Calculate the amount (volume) of 6.25% (wt./vol.) NaOCl solution (commercial bleach)
required to oxidize 150 mg of 9-fluorenol to 9-fluorenone. Whenever appropriate, use
balanced chemical equations as a part of your calculation
To calculate the volume of 6.25% NaOCl solution required to oxidize 150 mg of 9-fluorenol to 9-fluorenone, we need to follow a few steps:
1. Convert the mass of 9-fluorenol from milligrams to grams. Since there are 1000 milligrams in a gram, 150 mg is equal to 0.15 grams.

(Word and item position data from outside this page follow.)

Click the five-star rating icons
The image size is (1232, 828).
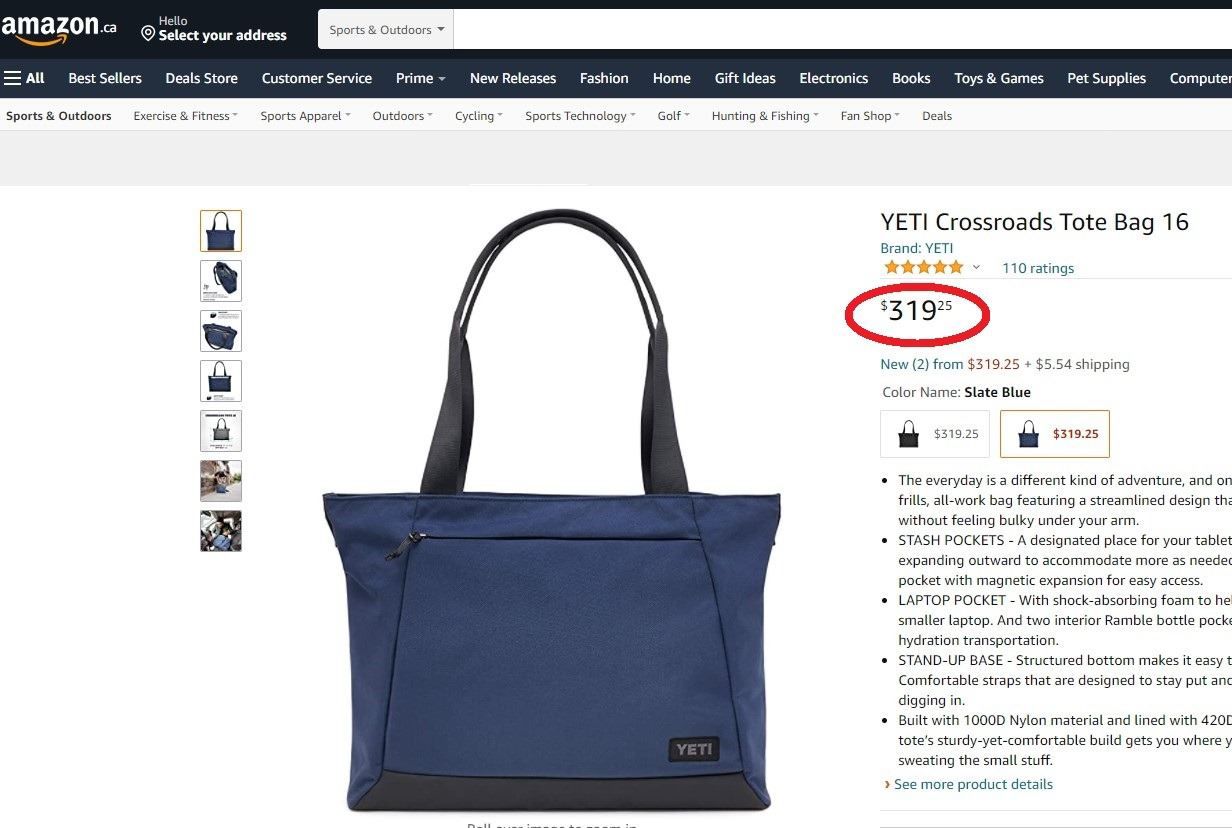pyautogui.click(x=923, y=267)
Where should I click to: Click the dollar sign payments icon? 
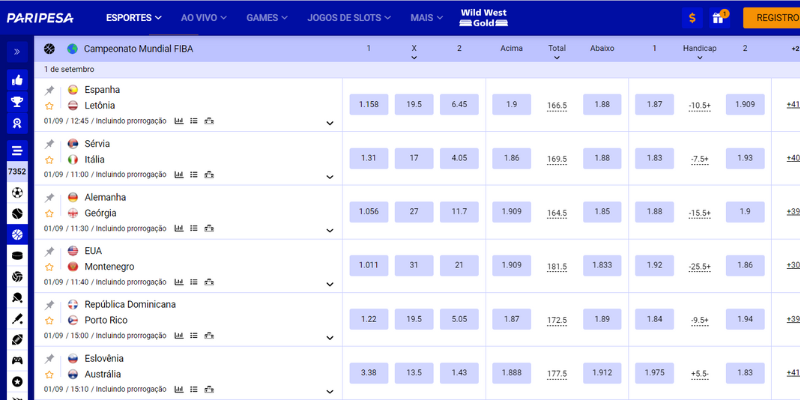click(692, 18)
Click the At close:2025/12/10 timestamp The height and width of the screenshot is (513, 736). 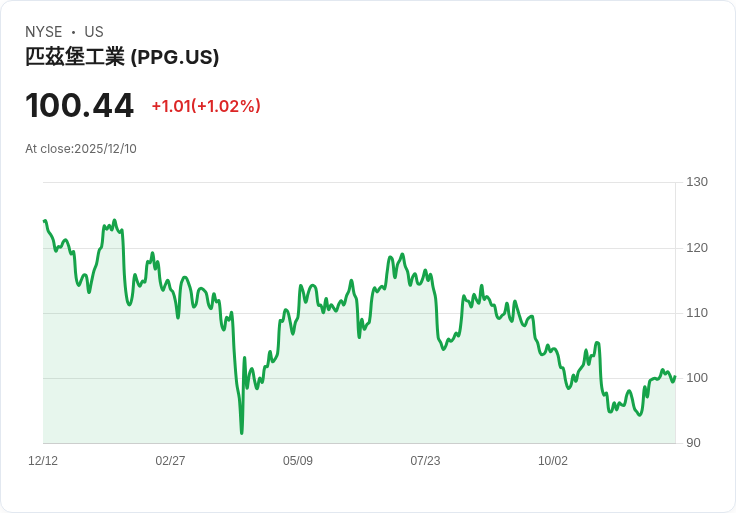81,149
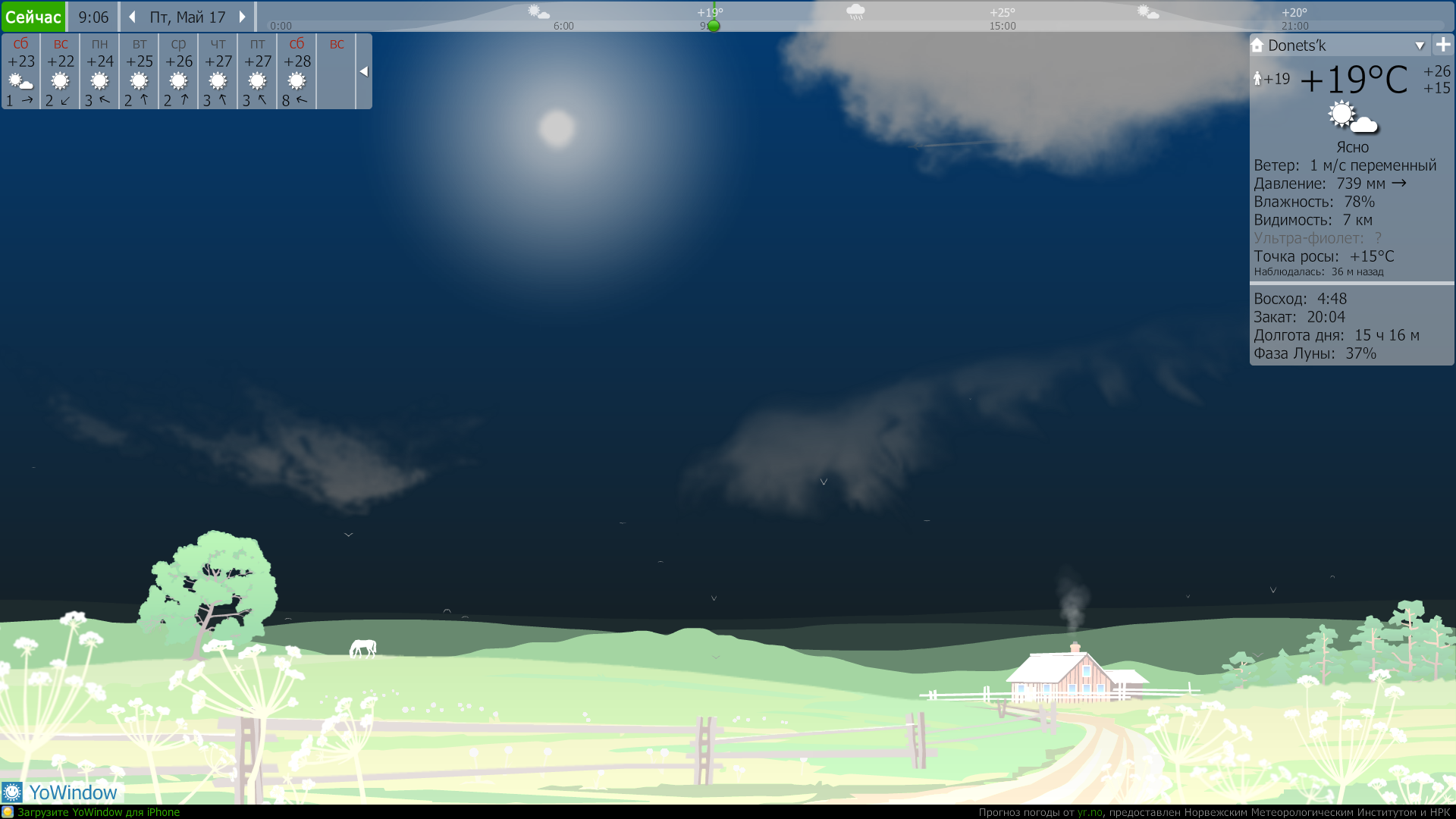Click the home icon next to Donets'k

[1257, 45]
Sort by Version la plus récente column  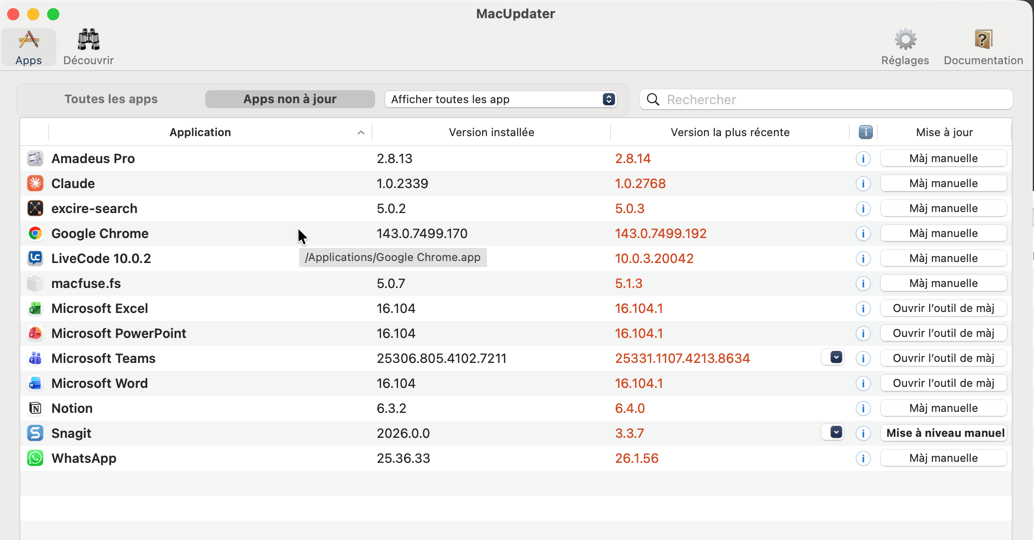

2. Write the balanced chemical equation for the oxidation of 9-fluorenol to 9-fluorenone using NaOCl as the oxidizing agent. The balanced equation is as follows:
C13H10O + NaOCl -> C13H8O + NaCl + H2O
This equation tells us that for every 1 mole of 9-fluorenol, we need 1 mole of NaOCl.
3. Determine the molecular weight of 9-fluorenol (C13H10O) and calculate the number of moles. The molecular weight of 9-fluorenol can be found by adding up the atomic weights of each element: 13 carbon atoms x 12.01 g/mol + 10 hydrogen atoms x 1.01 g/mol + 1 oxygen atom x 16.00 g/mol = 180.23 g/mol.
Now, calculate the number of moles of 9-fluorenol:
0.15 g / 180.23 g/mol = 0.000831 moles.
4. Since the balanced equation tells us that 1 mole of 9-fluorenol requires 1 mole of NaOCl, the number of moles of NaOCl needed will also be 0.000831 moles.
5. Calculate the required volume of 6.25% NaOCl solution using the equation:
Volume (L) = moles / concentration (mol/L).
The concentration of 6.25% NaOCl solution can be converted to mol/L by dividing the weight percent by the molar mass (per liter). The molar mass of NaOCl is calculated as:
(22.99 g/mol for Na) + (16.00 g/mol for O) + (35.45 g/mol for Cl) = 74.44 g/mol.
The concentration can be calculated as:
6.25 g/100 mL x (1 L/1000 mL) x (1 mol/74.44 g) = 0.00836 mol/L.
Now, substitute the values into the equation:
Volume (L) = 0.000831 moles / 0.00836 mol/L.
6. Calculate the volume:
Volume (L) = 0.0996 L or 99.6 mL.
Therefore, to oxidize 150 mg of 9-fluorenol to 9-fluorenone, you would need approximately 99.6 mL of 6.25% NaOCl solution.